Excerpted data START

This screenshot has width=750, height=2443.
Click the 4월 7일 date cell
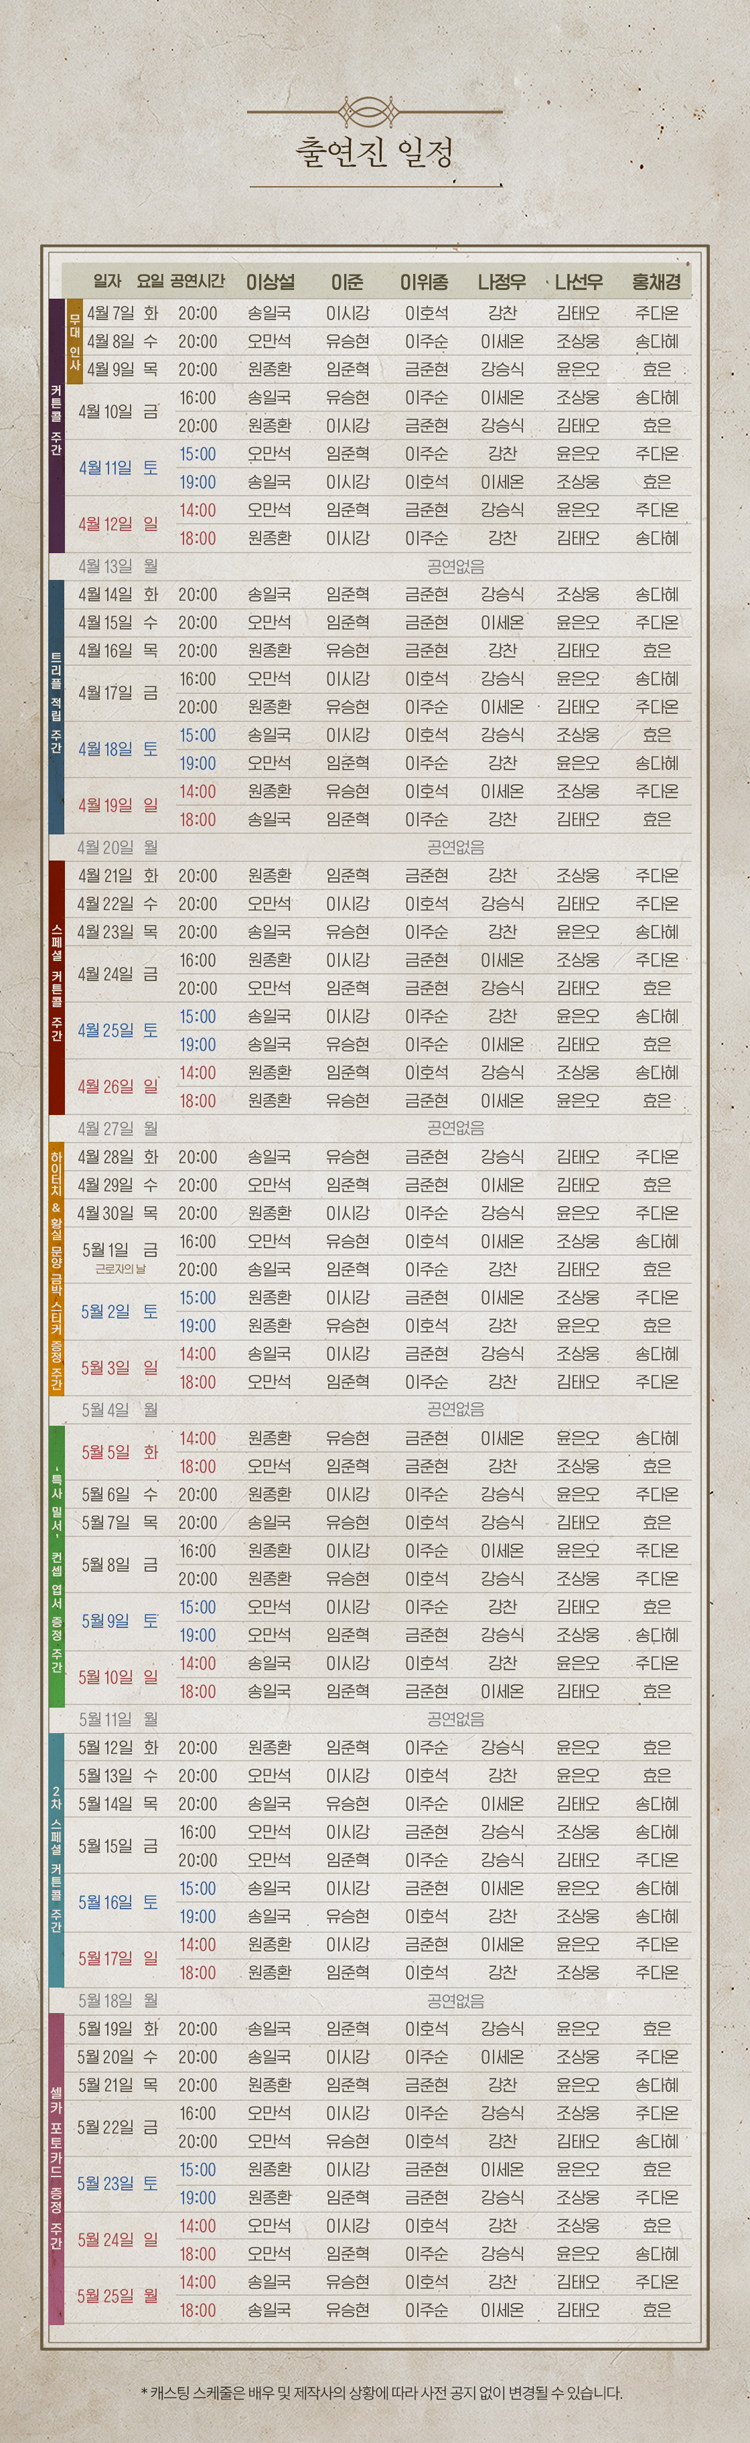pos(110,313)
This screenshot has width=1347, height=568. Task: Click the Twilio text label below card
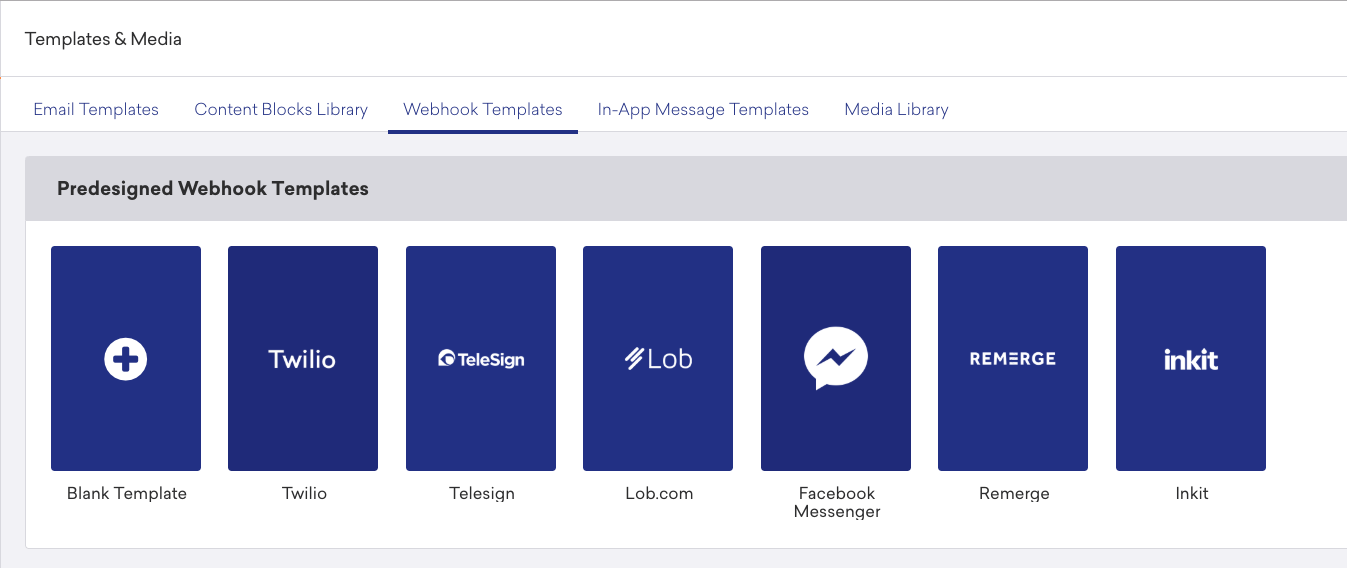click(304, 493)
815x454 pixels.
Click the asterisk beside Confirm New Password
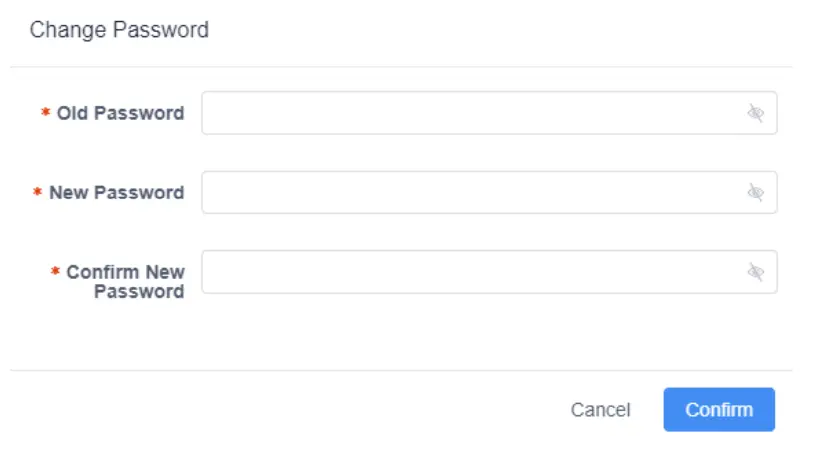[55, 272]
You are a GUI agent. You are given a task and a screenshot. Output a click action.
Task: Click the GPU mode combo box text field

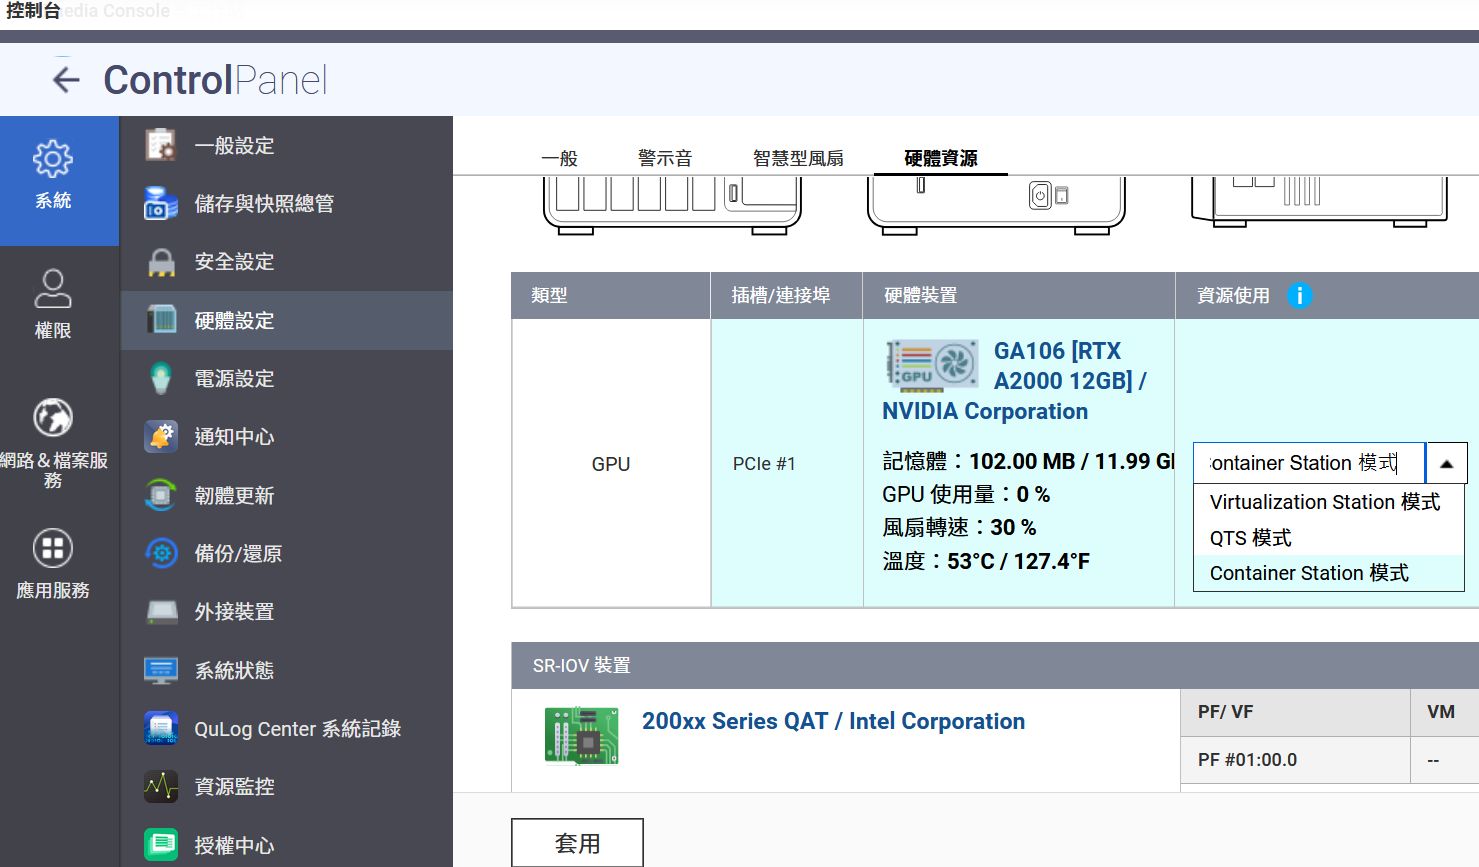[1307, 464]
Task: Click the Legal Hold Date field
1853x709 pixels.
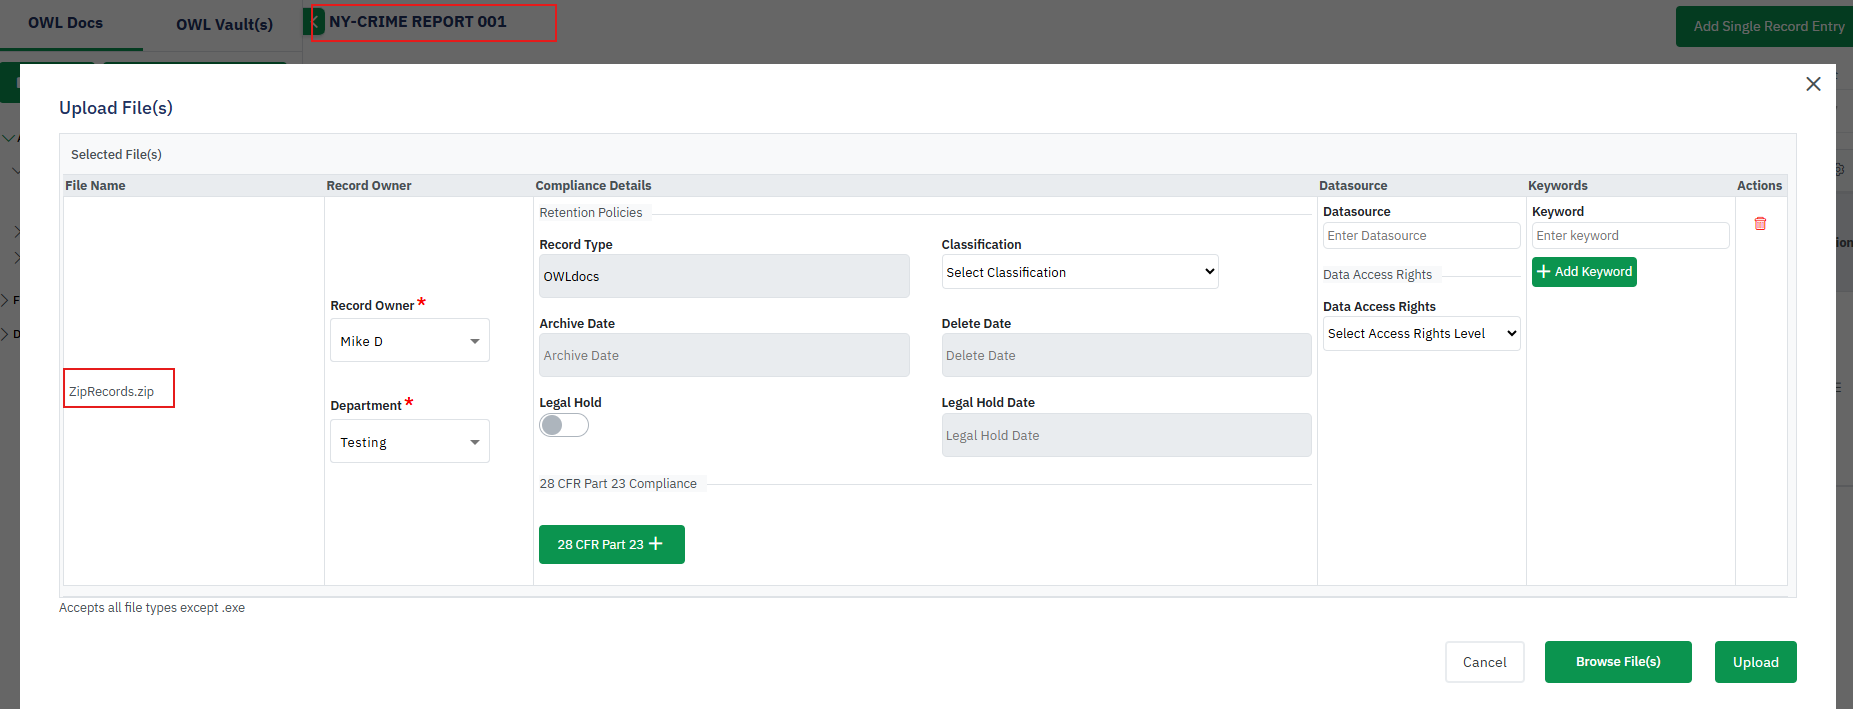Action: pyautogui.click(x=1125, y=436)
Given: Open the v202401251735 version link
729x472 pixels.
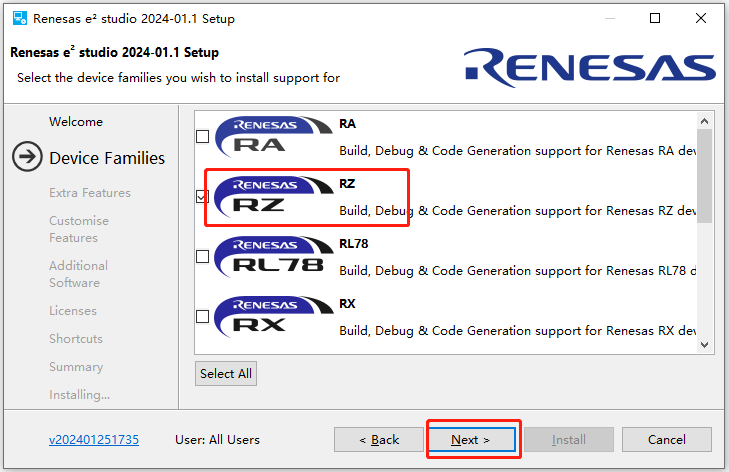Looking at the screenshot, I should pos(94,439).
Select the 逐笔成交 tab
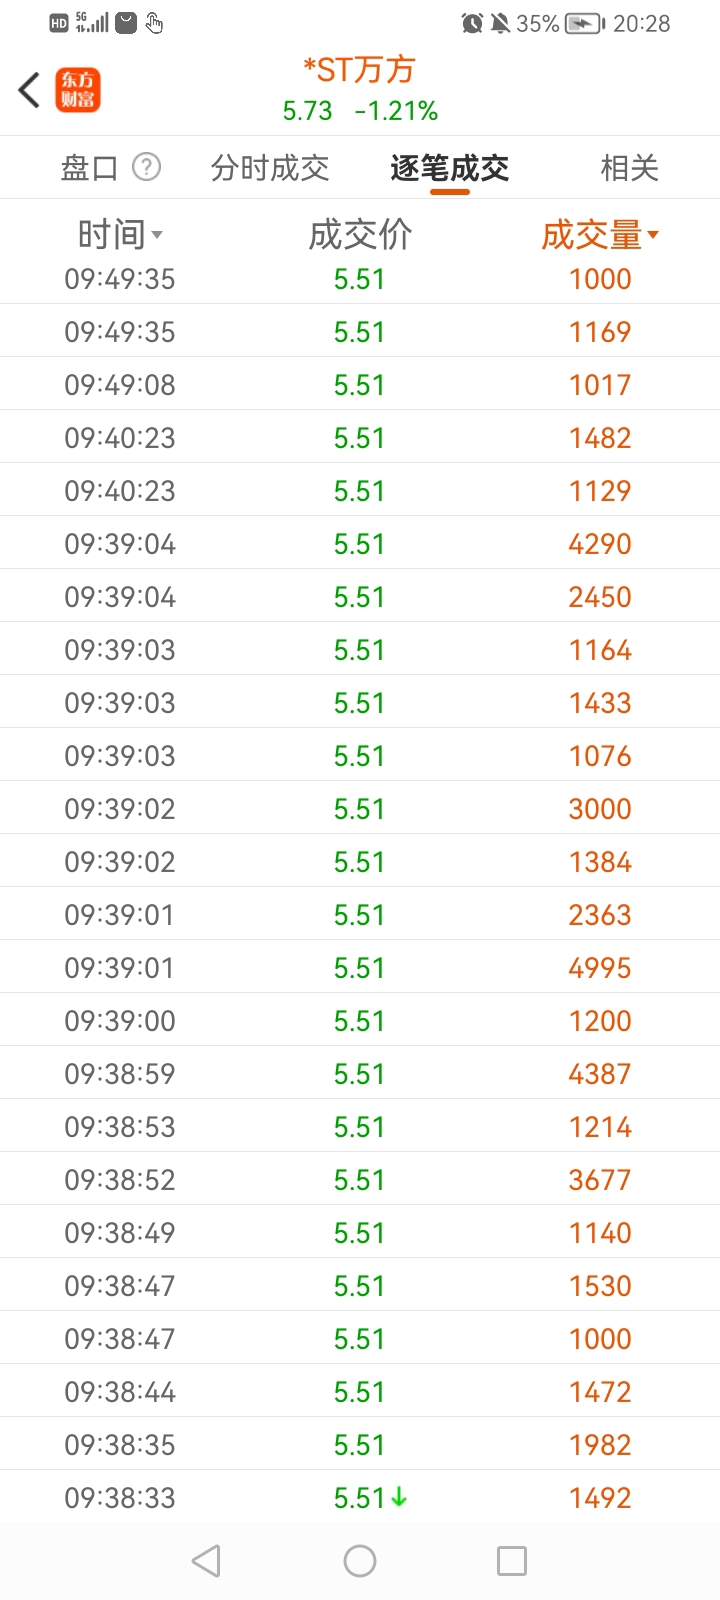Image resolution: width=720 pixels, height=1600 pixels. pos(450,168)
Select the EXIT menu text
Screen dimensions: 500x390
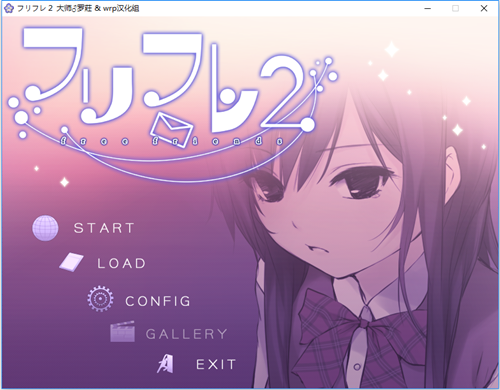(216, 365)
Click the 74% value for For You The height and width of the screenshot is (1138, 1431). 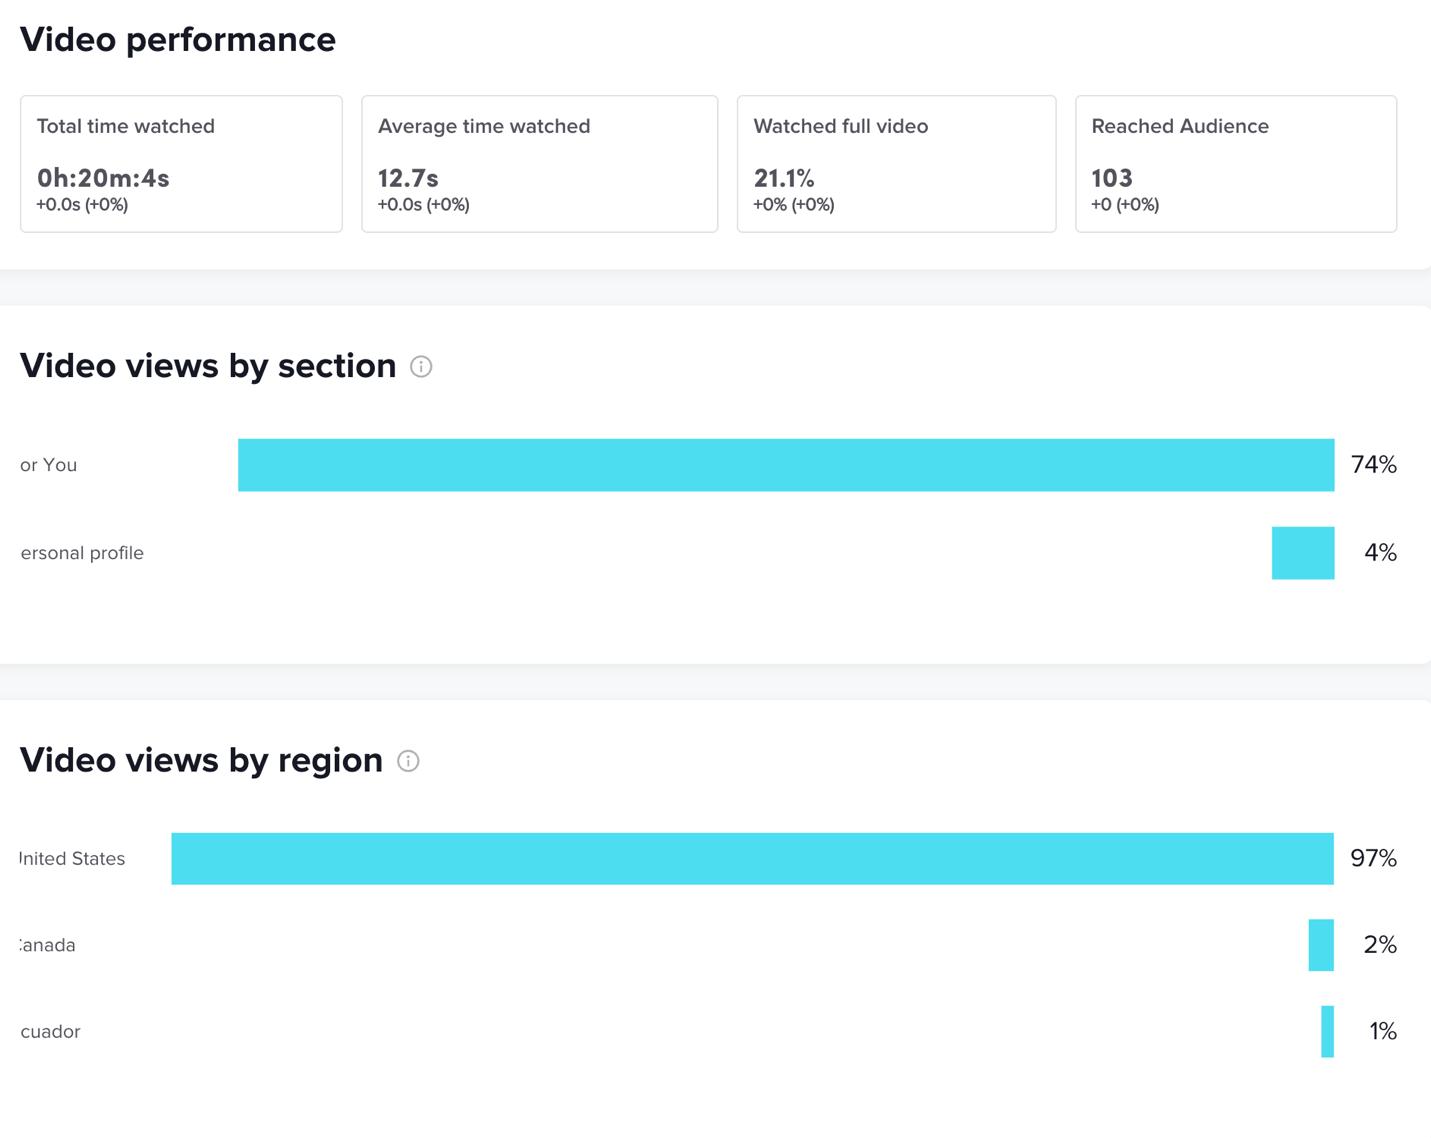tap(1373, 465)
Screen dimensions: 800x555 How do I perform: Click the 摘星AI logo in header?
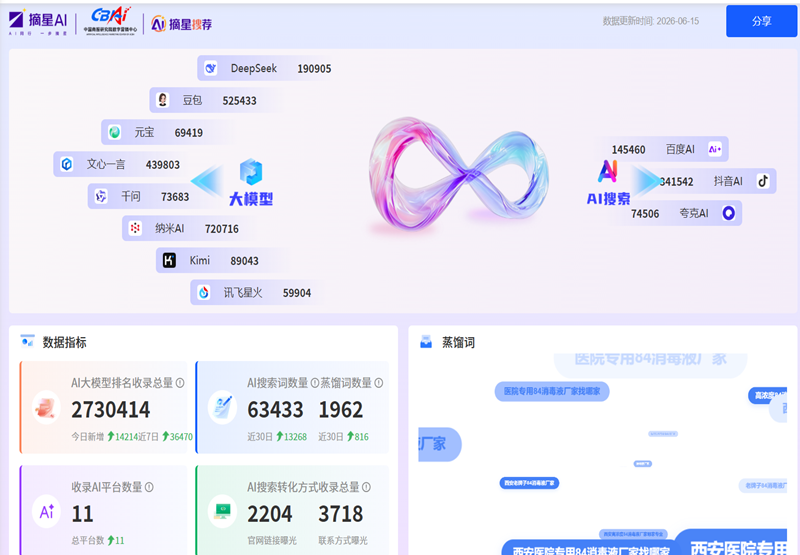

Excerpted data END

** What to work on **
Both the line containing "Click the asterisk" and the line containing "Given: Open the v202401251735 version link" above belong in the output, as do the lines between them. Print them exactly, without pictures.

** Answer for the task **
Click the asterisk beside Confirm New Password
[55, 272]
You are a GUI agent. You are given a task and a screenshot. Output a click action.
Task: Click the GPU mode combo box text field

[1307, 464]
Task: Click the Legal Hold Date field
1853x709 pixels.
Action: pyautogui.click(x=1125, y=436)
Given: Open the v202401251735 version link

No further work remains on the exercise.